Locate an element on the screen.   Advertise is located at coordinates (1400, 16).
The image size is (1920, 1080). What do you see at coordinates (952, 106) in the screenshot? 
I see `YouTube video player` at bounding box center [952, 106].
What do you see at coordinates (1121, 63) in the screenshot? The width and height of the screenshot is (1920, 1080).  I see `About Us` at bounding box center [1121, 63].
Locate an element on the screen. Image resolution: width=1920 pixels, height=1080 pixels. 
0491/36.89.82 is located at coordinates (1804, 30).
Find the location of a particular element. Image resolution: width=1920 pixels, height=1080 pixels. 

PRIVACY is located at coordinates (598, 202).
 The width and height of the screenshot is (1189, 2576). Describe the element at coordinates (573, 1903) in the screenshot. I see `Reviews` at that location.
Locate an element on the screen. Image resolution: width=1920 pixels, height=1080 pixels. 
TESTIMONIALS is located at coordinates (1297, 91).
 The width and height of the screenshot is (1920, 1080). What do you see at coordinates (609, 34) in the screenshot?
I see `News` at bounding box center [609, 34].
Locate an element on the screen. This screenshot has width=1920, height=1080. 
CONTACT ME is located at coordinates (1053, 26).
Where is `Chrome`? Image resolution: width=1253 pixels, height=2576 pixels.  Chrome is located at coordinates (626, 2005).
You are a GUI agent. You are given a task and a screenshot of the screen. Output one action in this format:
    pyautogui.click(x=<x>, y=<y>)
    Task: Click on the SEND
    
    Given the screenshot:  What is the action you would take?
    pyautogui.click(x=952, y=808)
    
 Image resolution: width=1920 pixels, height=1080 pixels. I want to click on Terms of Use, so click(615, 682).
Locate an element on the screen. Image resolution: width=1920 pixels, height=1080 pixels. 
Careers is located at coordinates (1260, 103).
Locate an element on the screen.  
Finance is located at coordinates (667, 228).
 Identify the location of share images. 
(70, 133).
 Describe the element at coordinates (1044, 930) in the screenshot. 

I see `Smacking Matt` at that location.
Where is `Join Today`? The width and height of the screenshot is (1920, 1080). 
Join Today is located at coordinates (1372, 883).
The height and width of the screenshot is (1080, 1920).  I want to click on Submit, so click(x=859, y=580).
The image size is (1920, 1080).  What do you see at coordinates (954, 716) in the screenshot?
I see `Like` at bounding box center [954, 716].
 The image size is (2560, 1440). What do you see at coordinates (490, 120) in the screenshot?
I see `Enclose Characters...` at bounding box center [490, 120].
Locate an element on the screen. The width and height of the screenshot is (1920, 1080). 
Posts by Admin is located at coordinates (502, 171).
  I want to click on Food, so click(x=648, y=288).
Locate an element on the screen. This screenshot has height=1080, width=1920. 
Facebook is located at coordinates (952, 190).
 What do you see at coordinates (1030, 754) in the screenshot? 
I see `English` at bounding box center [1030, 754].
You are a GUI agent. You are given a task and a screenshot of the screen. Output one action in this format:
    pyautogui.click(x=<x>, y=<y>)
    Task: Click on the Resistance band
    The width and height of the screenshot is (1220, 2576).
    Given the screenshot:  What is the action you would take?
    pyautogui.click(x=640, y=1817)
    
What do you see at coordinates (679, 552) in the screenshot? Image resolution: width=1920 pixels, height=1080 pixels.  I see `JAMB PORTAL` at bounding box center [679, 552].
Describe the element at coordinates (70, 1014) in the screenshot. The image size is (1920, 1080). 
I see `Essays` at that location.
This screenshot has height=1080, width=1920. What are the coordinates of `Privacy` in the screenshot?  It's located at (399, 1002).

## Stated problem:
Copy out the records from the line with "The image size is (1920, 1080). What" to the line with "CONTACT ME is", both lines included, word for word and nothing more.

## Correct output:
The image size is (1920, 1080). What do you see at coordinates (952, 106) in the screenshot? 
I see `YouTube video player` at bounding box center [952, 106].
What do you see at coordinates (1121, 63) in the screenshot? The width and height of the screenshot is (1920, 1080).  I see `About Us` at bounding box center [1121, 63].
Locate an element on the screen. Image resolution: width=1920 pixels, height=1080 pixels. 
0491/36.89.82 is located at coordinates (1804, 30).
Find the location of a particular element. Image resolution: width=1920 pixels, height=1080 pixels. 

PRIVACY is located at coordinates (598, 202).
 The width and height of the screenshot is (1189, 2576). Describe the element at coordinates (573, 1903) in the screenshot. I see `Reviews` at that location.
Locate an element on the screen. Image resolution: width=1920 pixels, height=1080 pixels. 
TESTIMONIALS is located at coordinates (1297, 91).
 The width and height of the screenshot is (1920, 1080). What do you see at coordinates (609, 34) in the screenshot?
I see `News` at bounding box center [609, 34].
Locate an element on the screen. This screenshot has width=1920, height=1080. 
CONTACT ME is located at coordinates (1053, 26).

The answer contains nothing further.